Никита понемногу обретал обычную для него рассудительность.
— Загадка сия, скажу тебе, вполне приятного свойства, — заключил он. — Много хуже если б ее вовсе не было. Лежали бы, как тот иуда Евтихий, с перерезанными глотками в Летнем саду, и над отгадками думать было бы некому.
— Да уж, как вспомню… — проговорил Двоехоров — судя по колыханию воздуха, размашисто при этом крестясь.
— А ты лучше не вспоминай, Христофор, — посоветовал ему Бурмасов. — Ты грядущим живи. А в грядущем у тебя — что? Генеральский, поди, чин да еще Елизавета Кирилловна с дивной родинкой.
— Полагаешь, до того доживу, — с сомнением, но, впрочем, после упоминания о родинке и без чрезмерного страха спросил Двоехоров.
— Может, чего и придумаем, — сказал Никита. — Один француз, кажись, говорил: «Cogito, ergo sum»[64]; а я бы его изречение перевернул: коли мы, похоже, не утратили дар Божий существовать, следственно, и мыслить худо ль бедно обязаны. А прежде — для поднятия духа — все недостатки нашей нынешней позиции мы должны воспринять как достоинства. Скажем, мы погружены в кромешную тьму; спросим себя — так ли уж это худо?
— Худо, — признался Двоехоров. — Во тьме ты не человек, а крот. Храбрости никакой. Одна только мысль — в какой бы щели схорониться.
— Зато вот тебе и достоинство, — возразил князь. — Во тьме мысль не отвлекается созерцанием окружающей чепухи, стало быть, и мысль работает с тройственной силой. А поскольку мысль сейчас — единственное, что нам дано, то в этой тьме мы обретаем очевидное преимущество… Далее: мы живы, хотя куда как проще было бы умертвить нас во сне…
— Оно, может, и лучше бы во сне, — промолвил Двоехоров. — Страху меньше. В живых, чай, все одно не оставят; небось умыслили какое-нибудь мучительство произвести.
— А я полагаю иначе, — сказал Никита. — В живых оставили оттого, что до поры мы зачем-то нужны. И есть надежда, что на этом мы еще как-то поиграем… Далее: мы безоружны. Во всяком случае я. Ни шпаги, ни пистолетов. У вас, полагаю, тоже ничего?
— У меня-то пистолет есть, — отозвался Христофор без особой веселости.
— Тебе оставили пистолет?! — не поверил князь.
Двоехоров вздохнул:
— Да я его за вашими переодеваниями не зарядил. Вообще я больше на шпагу полагаться привык, но ее-то как раз умыкнули. А пистолет оттого, должно быть, и оставили, что поняли — бесполезен.
— Ну, вовсе уж бесполезен или нет, о том мы еще подумаем, — сказал Бурмасов. — А покуда самое главное: в кои веки мы знаем своего главного врага!

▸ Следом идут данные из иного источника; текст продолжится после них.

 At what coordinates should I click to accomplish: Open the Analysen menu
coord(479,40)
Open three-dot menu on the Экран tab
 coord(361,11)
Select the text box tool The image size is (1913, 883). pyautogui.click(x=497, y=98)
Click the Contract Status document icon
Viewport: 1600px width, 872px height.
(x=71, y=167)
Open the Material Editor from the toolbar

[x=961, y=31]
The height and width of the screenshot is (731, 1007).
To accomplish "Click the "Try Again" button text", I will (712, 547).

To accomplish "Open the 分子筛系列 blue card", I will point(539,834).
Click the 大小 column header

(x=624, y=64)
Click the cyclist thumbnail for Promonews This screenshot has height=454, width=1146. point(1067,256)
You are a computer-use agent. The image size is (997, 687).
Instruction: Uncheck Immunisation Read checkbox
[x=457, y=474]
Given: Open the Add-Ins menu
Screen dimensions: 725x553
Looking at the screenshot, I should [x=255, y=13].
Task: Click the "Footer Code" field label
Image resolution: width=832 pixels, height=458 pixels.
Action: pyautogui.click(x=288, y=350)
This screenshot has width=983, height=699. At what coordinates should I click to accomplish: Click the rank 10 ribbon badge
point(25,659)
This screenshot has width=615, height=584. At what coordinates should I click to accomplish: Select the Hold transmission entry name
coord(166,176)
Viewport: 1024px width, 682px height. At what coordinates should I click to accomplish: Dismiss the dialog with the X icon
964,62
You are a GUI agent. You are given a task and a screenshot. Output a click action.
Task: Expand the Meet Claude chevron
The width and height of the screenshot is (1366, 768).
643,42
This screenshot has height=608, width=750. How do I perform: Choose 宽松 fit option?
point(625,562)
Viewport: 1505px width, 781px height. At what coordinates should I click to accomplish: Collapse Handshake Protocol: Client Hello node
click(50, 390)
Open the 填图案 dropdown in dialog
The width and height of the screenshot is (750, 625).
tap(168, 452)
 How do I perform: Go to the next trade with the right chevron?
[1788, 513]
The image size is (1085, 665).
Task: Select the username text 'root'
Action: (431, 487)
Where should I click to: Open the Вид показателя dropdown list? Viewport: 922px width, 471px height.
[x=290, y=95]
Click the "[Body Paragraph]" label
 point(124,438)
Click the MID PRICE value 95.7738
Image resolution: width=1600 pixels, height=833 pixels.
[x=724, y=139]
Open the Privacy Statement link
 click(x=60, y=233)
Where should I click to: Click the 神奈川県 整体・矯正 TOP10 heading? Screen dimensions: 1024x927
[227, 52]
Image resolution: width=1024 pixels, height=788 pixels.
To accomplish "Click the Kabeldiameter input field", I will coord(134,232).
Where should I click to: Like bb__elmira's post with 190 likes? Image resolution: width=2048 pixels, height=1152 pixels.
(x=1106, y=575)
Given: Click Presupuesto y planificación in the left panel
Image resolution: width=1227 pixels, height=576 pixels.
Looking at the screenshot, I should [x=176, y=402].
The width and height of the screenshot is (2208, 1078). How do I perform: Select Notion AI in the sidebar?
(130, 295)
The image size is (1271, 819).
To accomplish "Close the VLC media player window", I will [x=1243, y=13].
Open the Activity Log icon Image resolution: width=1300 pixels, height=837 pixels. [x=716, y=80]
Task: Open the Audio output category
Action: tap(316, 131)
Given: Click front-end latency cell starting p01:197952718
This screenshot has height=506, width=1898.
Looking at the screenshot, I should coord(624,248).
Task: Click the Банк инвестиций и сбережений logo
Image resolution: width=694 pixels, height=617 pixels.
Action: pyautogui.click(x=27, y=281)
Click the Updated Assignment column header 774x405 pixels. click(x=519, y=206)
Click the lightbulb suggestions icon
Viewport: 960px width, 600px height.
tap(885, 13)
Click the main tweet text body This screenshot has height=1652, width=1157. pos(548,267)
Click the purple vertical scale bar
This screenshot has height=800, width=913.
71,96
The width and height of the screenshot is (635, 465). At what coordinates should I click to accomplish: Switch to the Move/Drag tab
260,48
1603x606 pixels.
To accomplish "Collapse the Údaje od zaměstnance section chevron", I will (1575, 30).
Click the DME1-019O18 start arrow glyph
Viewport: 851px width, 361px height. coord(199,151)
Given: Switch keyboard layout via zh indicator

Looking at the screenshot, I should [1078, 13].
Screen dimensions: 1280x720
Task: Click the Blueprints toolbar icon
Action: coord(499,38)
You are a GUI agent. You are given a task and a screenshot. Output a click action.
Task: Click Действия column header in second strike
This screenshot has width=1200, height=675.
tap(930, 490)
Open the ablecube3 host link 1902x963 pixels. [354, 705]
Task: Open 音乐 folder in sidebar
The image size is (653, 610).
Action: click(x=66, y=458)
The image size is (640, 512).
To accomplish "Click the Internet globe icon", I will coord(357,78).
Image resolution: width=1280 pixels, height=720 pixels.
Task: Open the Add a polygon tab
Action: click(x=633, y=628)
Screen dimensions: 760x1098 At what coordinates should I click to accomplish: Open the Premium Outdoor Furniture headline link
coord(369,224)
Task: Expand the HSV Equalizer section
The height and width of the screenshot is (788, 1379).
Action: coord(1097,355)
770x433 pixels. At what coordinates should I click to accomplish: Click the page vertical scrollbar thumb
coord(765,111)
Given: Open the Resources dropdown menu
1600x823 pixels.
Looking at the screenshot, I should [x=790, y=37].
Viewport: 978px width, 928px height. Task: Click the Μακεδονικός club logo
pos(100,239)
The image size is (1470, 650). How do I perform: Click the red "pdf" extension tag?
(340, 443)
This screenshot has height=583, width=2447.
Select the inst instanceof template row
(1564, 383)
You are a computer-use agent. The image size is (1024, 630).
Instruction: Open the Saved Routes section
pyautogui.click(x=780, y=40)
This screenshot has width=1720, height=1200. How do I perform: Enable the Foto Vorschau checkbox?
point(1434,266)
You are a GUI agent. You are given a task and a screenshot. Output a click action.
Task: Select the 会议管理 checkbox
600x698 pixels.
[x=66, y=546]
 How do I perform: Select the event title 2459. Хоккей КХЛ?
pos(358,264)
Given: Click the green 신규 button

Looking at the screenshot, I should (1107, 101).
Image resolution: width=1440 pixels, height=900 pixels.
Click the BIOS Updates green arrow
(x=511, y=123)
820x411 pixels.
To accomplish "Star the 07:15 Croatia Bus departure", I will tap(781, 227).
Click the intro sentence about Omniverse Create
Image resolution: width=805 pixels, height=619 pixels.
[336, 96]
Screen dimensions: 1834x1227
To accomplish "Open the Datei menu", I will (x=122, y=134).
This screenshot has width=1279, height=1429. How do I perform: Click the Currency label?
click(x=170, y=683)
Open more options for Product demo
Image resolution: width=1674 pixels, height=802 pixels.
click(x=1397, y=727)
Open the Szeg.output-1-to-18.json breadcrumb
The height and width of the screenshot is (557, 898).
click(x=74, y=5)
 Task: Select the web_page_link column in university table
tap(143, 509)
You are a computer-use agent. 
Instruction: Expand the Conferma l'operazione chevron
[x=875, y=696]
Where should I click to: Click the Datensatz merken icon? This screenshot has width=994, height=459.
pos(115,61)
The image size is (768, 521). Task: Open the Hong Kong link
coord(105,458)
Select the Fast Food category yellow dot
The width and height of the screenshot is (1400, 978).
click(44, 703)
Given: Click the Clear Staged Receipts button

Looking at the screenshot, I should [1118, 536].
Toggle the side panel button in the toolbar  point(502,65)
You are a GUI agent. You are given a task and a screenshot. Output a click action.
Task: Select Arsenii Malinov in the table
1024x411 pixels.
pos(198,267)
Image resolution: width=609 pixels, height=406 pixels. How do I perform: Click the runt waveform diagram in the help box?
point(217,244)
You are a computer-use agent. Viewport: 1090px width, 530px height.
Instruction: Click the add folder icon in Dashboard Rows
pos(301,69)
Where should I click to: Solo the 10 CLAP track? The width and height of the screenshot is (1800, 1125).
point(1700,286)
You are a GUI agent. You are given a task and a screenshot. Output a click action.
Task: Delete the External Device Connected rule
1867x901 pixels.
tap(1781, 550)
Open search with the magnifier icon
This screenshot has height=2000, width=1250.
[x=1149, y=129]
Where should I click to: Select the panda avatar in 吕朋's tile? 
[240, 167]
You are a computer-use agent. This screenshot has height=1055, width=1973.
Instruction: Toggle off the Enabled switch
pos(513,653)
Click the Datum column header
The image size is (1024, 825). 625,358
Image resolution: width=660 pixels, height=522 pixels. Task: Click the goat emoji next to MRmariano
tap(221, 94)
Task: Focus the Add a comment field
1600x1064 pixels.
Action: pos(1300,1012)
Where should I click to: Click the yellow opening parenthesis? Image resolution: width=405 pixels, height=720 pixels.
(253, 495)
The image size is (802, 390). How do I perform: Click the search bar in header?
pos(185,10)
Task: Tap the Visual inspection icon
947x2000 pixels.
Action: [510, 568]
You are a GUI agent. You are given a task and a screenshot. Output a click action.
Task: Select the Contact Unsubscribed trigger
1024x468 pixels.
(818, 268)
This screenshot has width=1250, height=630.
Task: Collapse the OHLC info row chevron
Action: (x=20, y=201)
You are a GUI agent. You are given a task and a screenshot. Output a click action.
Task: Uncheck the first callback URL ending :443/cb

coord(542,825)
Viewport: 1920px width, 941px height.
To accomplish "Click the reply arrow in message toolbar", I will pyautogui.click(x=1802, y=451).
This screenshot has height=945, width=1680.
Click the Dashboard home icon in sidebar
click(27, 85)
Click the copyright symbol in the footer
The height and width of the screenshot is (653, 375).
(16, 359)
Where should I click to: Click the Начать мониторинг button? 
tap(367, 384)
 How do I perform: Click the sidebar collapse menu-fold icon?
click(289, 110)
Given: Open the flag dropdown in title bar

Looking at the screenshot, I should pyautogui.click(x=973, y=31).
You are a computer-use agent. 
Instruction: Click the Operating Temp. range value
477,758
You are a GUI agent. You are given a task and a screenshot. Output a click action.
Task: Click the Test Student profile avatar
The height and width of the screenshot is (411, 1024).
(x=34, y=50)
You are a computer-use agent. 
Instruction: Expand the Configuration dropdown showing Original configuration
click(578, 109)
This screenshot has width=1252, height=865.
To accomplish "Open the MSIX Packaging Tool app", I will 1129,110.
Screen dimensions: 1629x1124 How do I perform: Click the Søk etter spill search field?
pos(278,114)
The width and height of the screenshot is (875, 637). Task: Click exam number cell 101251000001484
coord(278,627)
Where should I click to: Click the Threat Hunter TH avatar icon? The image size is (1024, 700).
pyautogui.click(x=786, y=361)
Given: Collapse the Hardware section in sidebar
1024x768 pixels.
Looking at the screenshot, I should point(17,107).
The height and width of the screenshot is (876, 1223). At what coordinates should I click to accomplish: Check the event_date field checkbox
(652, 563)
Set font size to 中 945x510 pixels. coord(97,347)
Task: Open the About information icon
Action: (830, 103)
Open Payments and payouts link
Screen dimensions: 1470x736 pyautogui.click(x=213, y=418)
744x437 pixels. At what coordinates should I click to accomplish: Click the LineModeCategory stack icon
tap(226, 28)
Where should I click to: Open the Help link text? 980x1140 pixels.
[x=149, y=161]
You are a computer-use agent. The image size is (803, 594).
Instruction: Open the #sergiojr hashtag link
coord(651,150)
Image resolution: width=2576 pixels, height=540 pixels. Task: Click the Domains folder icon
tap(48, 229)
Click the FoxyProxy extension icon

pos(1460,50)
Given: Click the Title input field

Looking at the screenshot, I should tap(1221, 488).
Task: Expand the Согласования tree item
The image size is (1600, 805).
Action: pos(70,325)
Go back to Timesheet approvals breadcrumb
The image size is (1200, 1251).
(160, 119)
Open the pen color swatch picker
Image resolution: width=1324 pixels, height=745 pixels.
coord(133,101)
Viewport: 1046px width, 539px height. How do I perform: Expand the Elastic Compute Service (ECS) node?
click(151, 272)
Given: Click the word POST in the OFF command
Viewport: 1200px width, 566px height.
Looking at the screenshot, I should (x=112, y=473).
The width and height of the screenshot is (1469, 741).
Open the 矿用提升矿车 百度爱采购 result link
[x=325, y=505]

— Да, комтур, шельма… — проговорил Христофор. — Провел как детей! Эх, попадись мне этот оборотень сейчас, хоть бы даже и безоружному… — И вдруг воскликнул; — А это еще что за черт?!.
— В чем дело? — не понял Никита.
— Чертовщина какая-то! — сказал Двоехоров. — Сейчас в карман руку сунул, а там пистолетная пуля и рожок с порохом. Ведь точно помню — не было у меня с собой!
— Ты, может, с собой и не брал, — предположил Бурмасов, — да в машкерадном костюме кто-то до тебя оставил. — Особой радости, впрочем, в голосе у него не было.
— Да нет, — ответил Христофор, — я помню, что карманы проверял, ничего такого в помине не было.
Помолчав немного, Никита вздохнул:
— Значит, похоже снова кто-то с нами играется… Понять бы только, что у него за игры… Ну да как бы то ни было, ты, Христофор, пистолет заряжай.
— Да уже зарядил… И кремень, чувствую, на месте… И курок смазан хорошо — я-то, помнится, давно не смазывал… Это, что ли, комтур хотел, чтоб я застрелился со страху? Так не дождется такого, змей!
— Странные, странные игры… — пробормотал Бурмасов. — Ты, Карлуша, в ордене своем не перегородка; тебе часом на сей счет ничего не приходит в голову?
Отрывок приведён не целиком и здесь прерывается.